Rachel Von | The Journal Gazette
The fitness area at the Jackson R. Lehman Family YMCA is under construction. The YMCA of Greater Fort Wayne location is scheduled to open in June.
March 17, 2017 1:02 AM
YMCA's $1 million request turned down
Mortgage possible for new location
Rosa Salter Rodriguez | The Journal Gazette
The YMCA of Greater Fort Wayne will have to look elsewhere for $1 million for its Jackson R. Lehman branch.
The Allen County-Fort Wayne Capital Improvement Board turned down the agency’s funding request Thursday for its about-to-open facility in northeast Fort Wayne.
Capital Improvement Board member Lisa Starks said the Y’s grant proposal submitted in February didn’t fit with the CIB’s funding guidelines, which focus on giving money to projects that would not get off the ground without the board’s involvement.
John Stafford, consultant to the CIB, told the board the Y’s proposal likely would not have met the second objective of the CIB – funding projects to bring substantial economic development, including additional jobs.
But that wasn’t an issue because the Y’s request did not meet the first test, he said.
The $14.8 million project along St.
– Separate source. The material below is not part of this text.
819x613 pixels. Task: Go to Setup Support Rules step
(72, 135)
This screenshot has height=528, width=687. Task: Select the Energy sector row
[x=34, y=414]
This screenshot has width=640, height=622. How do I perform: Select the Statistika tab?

Joe Center Road west of Maplecrest Road is already built. Its June opening is now being marketed to area residents.
However, only $8.5 million has been raised, said Marty Pastura, the Y’s president and CEO.
In a telephone interview after the vote, he said the denial was not unexpected.
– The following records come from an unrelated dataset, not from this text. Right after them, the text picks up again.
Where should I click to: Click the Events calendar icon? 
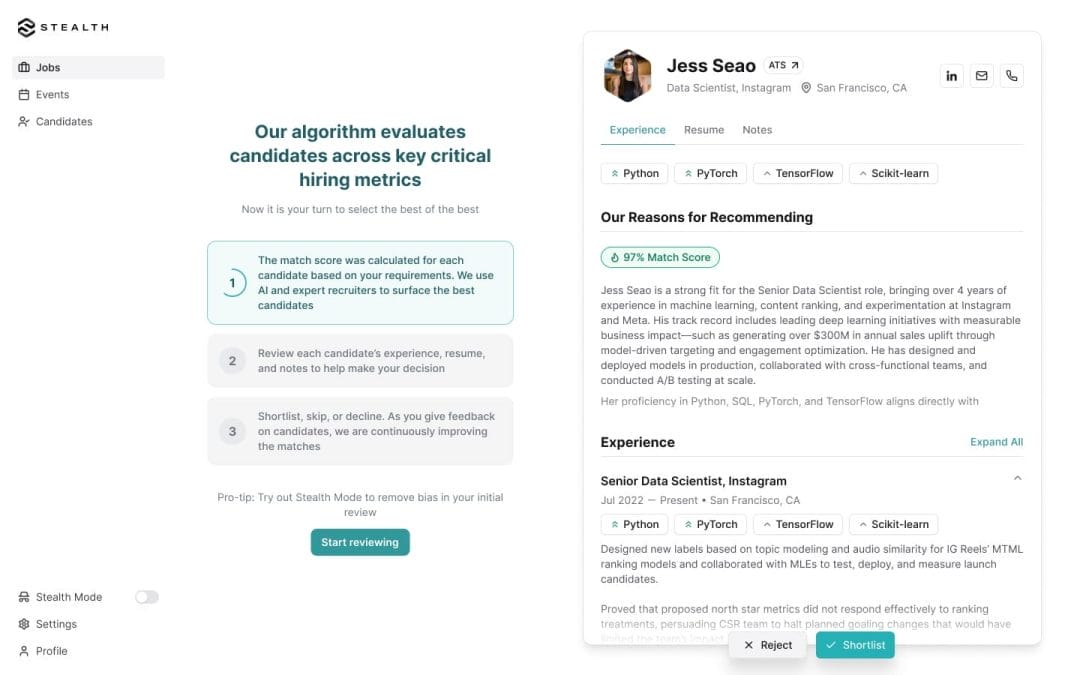pyautogui.click(x=23, y=94)
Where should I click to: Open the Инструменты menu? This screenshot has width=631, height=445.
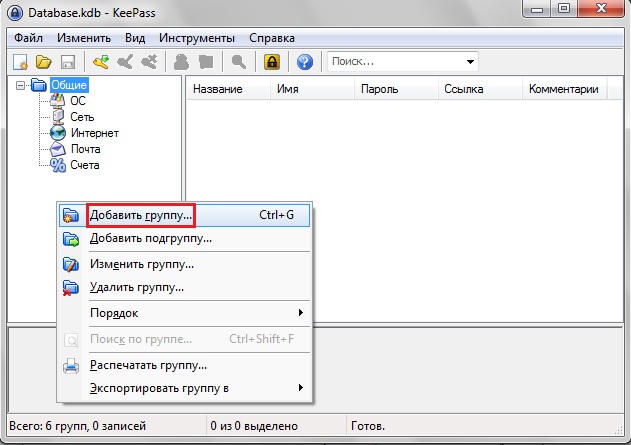tap(197, 37)
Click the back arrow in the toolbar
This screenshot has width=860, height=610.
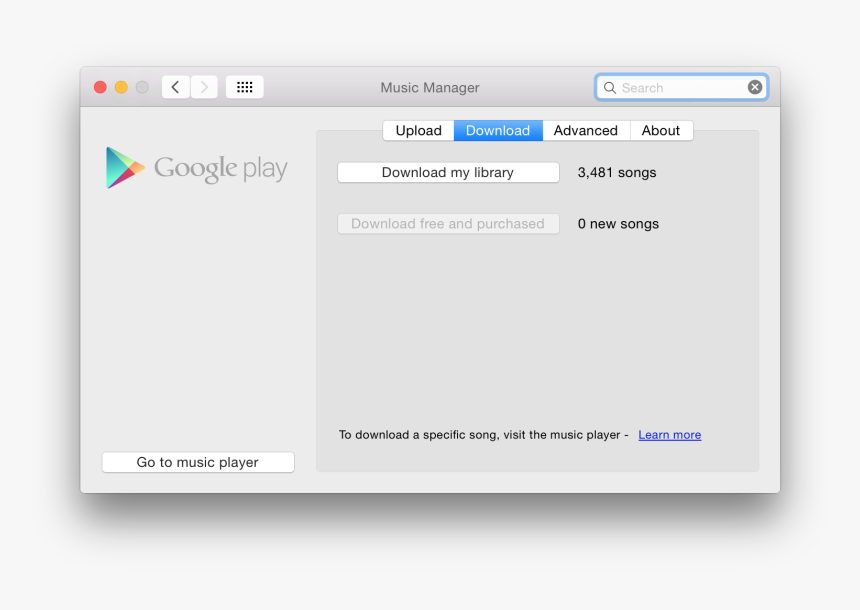[175, 87]

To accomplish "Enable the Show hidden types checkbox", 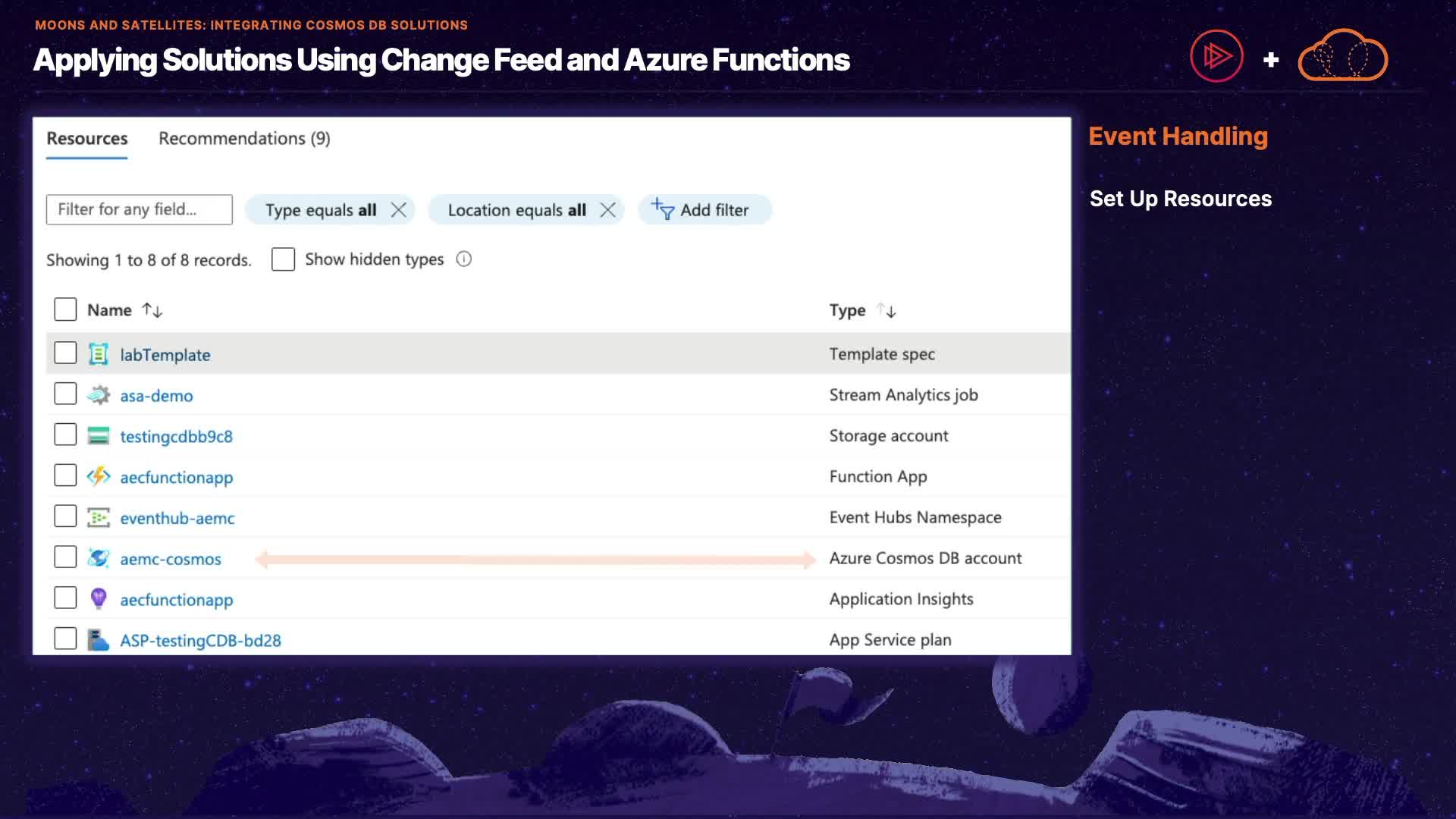I will click(x=283, y=259).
“I’ve been doing this a long time, and … when you do a capital campaign you have surprises and disappointments,” he said. “It’s not a surprise and I wouldn’t even call this a disappointment.
“To be honest with you, we have to turn over every rock that we have (to find funding), and we anticipate things like this.”
Pastura said the Y would now go to a bank for a mortgage. He said it would be the first time the agency has needed to do that in its two decades of expansion into all quadrants of Fort Wayne.
The CIB denial would not affect the facility’s opening date, tentatively scheduled for the first week in June, or result in programming cuts, he said. But costs for some purchases for the new facility would be closely watched, he added.
Pastura said the Y now likely would not ask for an estimated $1 million grant from the Regional Cities initiative of the Northeast Indiana Regional Partnership as previously planned.
That entity has given money to finish projects close to completion. But it recently announced a temporary suspension of funding applications, citing its own need to conserve funds.
The Y earlier this year also was turned down for $3 million from Fort Wayne’s Legacy Fund.
Any mortgage would probably be for $4 million to $4.5 million to cover building costs of about $12.9 million. “Soft costs” associated with the opening would not be included, said Pastura, who added fundraising would also continue.
“We feel the Y will do well enough financially to pay the mortgage payments,” Pastura said. He said the anticipated membership is between 12,000 and 17,000 including children – just under the membership at the Y’s Parkview and Jorgensen locations.
“This is the first project we have to borrow money for,” Pastura said. “But we feel we’re in a good position financially, and that’s a good thing for the community to know.”
The CIB gets its money from food and beverage taxes collected in the county. The board, which has proposed a downtown arena at more than $105 million, this year turned down a request for $2.5 million from the NewAllen Alliance, which proposed several park and trail improvements in east Allen County communities.
At that time, the board chose to match up to $1 million for the purchase of the former Cassad Depot in New Haven for use as an industrial park.